### Abstract:

Much of the material of this book was prepared over a period commencing more than a
decade ago and, while a few instances have considered publishing it commercially, the cost in
relation to the potential market have been the reason for not implementing this.
Over the centuries philosophers and mathematicians have been fascinated by regular
polyhedra. Those that have attracted particular attention are essentially isometric1 with high
symmetry. It is these and related forms that are largely dealt with in this book. Mathematics
necessarily demands a rigid proof of a proposition and a clear distinction between observational
evidence and watertight verification. Typical was the proposed solution following three centuries of
mathematical endeavour of the close packed spheres problem. Stated simply: what volume is
occupied by space in the closest packing of identical solid spheres? Professor Hsiang required one
hundred pages of tricky geometry to produce a mathematical solution (apparently not universally
accepted) to a problem which the author faced in calculating the theoretical maximum porosity of
close-packed equal-sized spheres for an engineering geology text. Doubtless the problem, from
different viewpoints, has been faced by others. A practical solution (without mathematical proof was
obtained in two hours and using a few lines of simple calculations by converting it into a polyhedral
problem! The author was unaware that Kepler had approached the problem originally in this way.

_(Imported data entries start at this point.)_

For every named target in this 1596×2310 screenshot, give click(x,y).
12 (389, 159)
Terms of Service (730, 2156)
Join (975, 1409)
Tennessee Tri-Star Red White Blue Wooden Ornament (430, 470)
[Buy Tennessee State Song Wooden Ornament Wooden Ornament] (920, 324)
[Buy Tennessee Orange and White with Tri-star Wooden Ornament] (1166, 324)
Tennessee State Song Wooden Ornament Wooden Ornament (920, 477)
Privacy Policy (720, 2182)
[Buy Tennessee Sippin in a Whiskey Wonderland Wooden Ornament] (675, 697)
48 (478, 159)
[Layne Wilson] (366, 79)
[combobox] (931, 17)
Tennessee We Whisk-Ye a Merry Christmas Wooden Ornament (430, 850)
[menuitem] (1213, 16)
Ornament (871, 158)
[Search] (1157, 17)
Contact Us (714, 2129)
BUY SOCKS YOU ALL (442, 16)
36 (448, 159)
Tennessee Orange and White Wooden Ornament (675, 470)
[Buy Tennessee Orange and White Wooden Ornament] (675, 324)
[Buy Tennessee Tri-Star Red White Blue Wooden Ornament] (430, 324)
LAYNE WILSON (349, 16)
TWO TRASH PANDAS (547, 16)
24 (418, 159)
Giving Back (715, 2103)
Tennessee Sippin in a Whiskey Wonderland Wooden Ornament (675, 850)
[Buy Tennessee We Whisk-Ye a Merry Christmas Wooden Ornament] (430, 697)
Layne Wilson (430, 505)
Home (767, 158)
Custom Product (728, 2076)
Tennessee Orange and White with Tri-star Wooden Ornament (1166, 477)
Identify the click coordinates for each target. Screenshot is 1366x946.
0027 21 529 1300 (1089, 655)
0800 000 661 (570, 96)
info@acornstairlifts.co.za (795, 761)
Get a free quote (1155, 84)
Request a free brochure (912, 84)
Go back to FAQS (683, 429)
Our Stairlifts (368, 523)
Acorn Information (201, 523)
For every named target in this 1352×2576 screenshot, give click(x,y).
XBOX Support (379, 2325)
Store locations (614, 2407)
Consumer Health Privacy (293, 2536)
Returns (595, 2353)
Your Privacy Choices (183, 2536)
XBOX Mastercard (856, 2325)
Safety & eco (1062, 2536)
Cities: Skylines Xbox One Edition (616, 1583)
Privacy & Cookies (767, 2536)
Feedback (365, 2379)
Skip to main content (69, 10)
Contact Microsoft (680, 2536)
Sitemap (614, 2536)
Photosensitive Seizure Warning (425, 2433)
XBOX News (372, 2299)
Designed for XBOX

Crystallographers are concerned only with those polyhedra whose external form is prescribed
by a three dimensional repeating pattern of molecular groups. Excluded is five-fold symmetry and
thus consideration of a host of most beautiful polyhedra. Furthermore, only three true stellations are
encountered among the crystallographically possible polyhedra. Also, since the development of Xray
diffraction, crystallographers have focussed mainly on the internal arrangement patterns of atomic
components and interest in external crystal morphology has declined considerably.
Through career involvement in mineralogy, chemistry, geology, gemmology and engineering
the author was struck by the recurrence in these disciplines of polyhedral phenomena. Perspectives
are different but inevitably there is a remarkable convergence when following a particular aspect.